> Given problem: Convert the records below into a two-column CSV with the header instruction,answer, one row per record, placing each record's text and its answer in single quoted fields with line breaks replaced by spaces. Omit the pictures.

___ Records provided

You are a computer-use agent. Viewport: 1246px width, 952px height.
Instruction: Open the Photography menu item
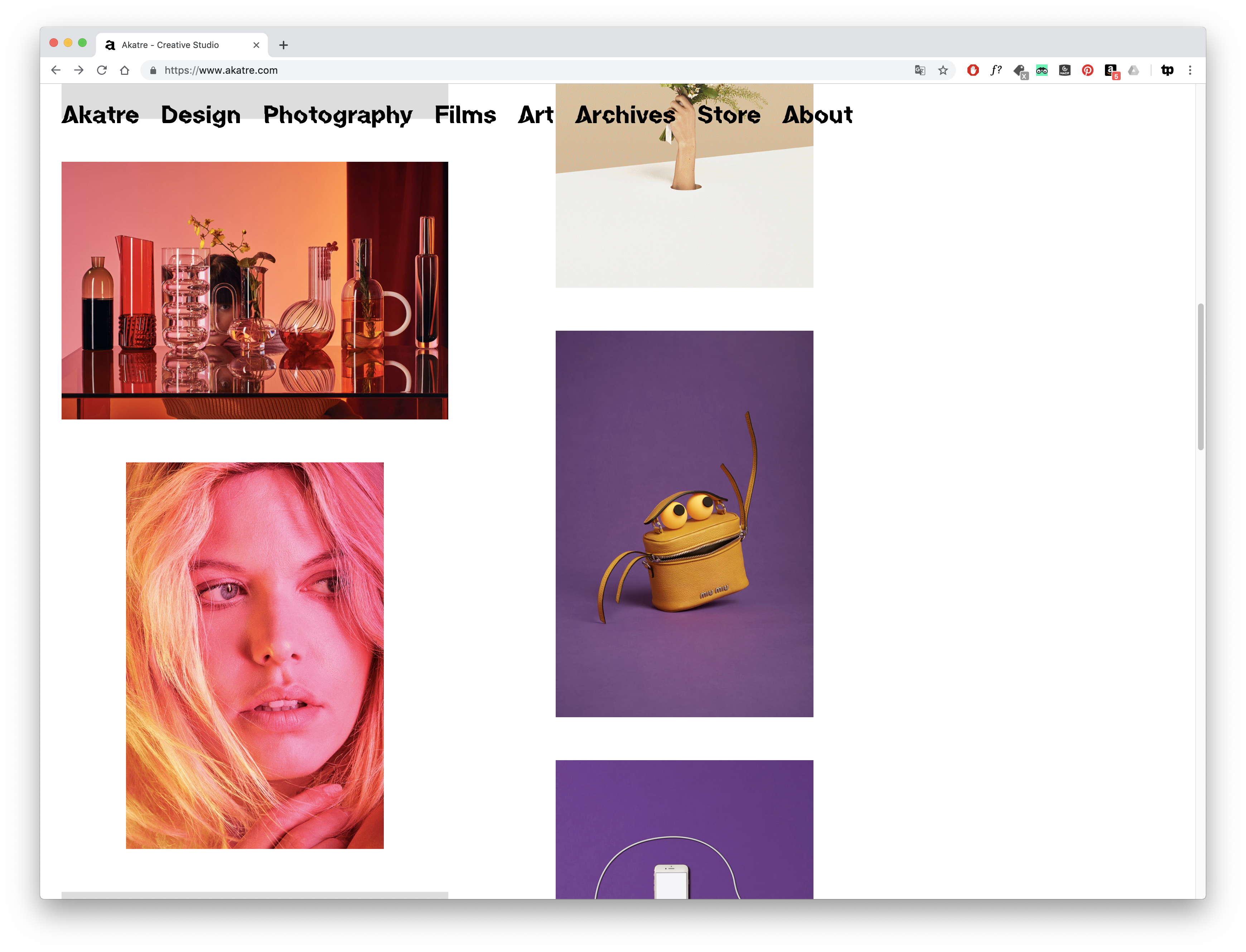337,115
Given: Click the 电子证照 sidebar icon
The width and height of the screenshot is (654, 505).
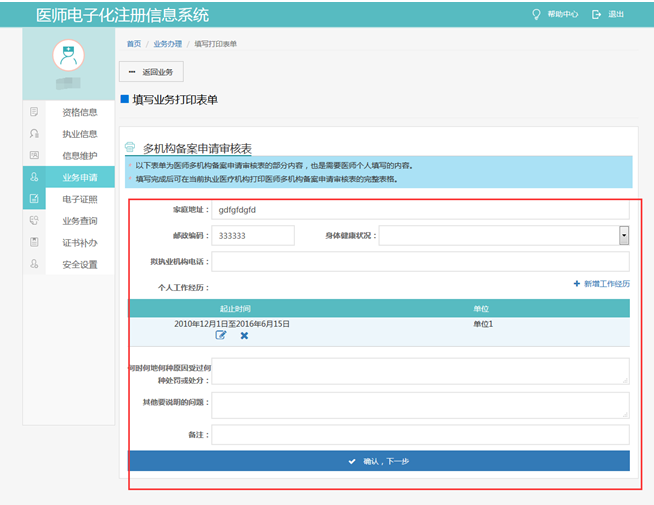Looking at the screenshot, I should pyautogui.click(x=35, y=199).
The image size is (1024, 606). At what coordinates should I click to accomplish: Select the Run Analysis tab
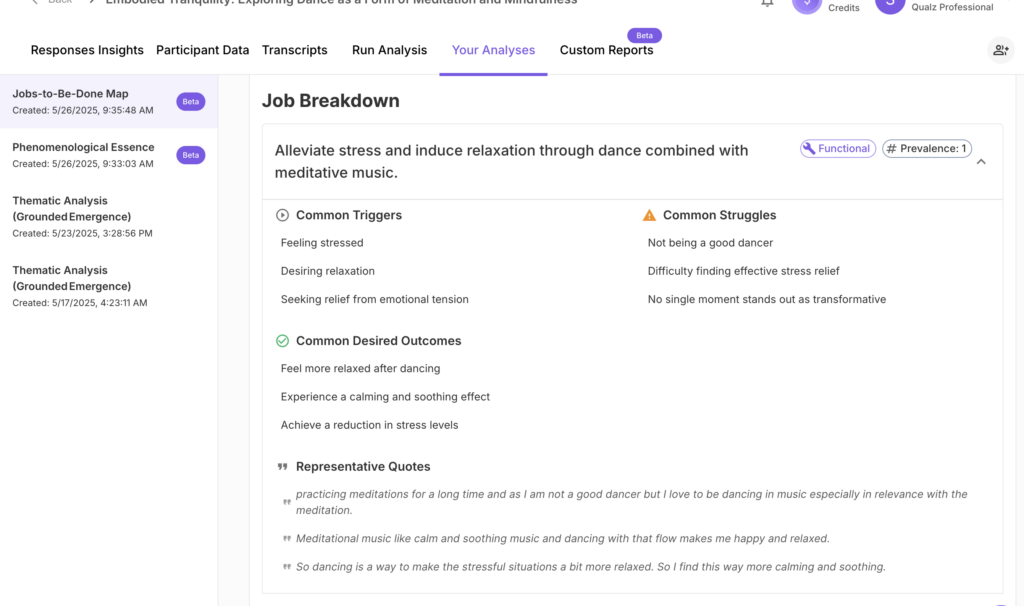tap(389, 50)
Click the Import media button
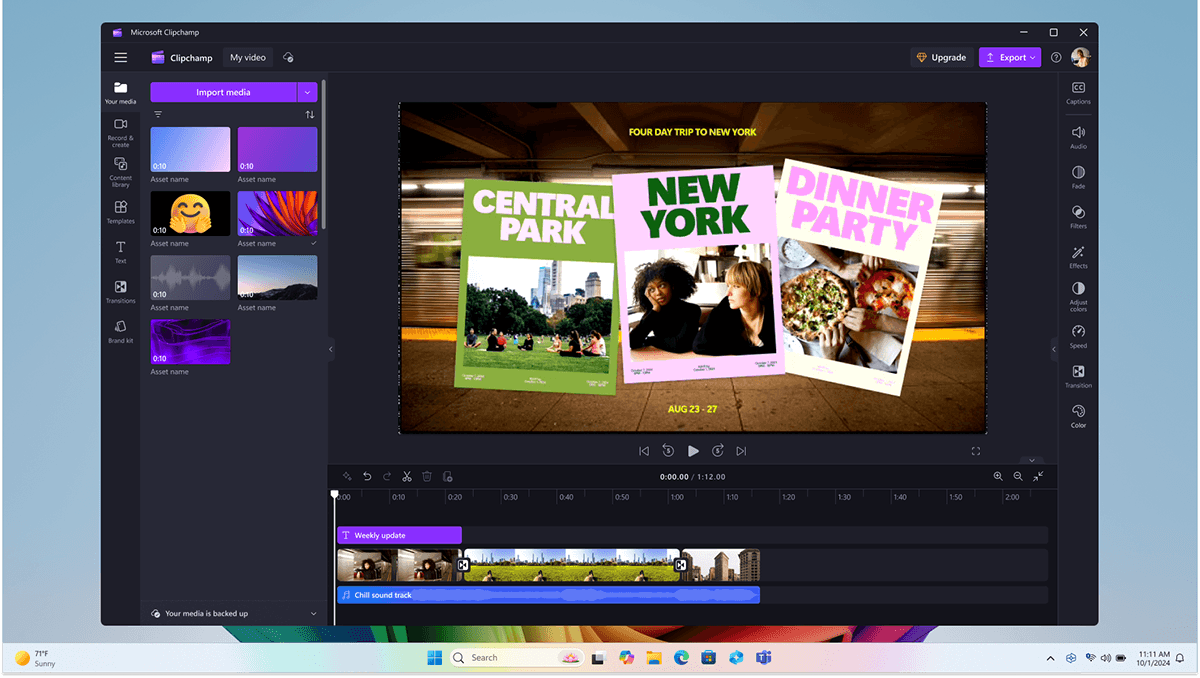Viewport: 1200px width, 678px height. coord(223,92)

______

> Written answer:
instruction,answer
"You are a computer-use agent. Viewport: 1246px width, 952px height. Instruction: Open the Photography menu item","337,115"
"Given: Click the 电子证照 sidebar icon The width and height of the screenshot is (654, 505).","Looking at the screenshot, I should pyautogui.click(x=35, y=199)."
"The image size is (1024, 606). At what coordinates should I click to accomplish: Select the Run Analysis tab","tap(389, 50)"
"Click the Import media button","Viewport: 1200px width, 678px height. coord(223,92)"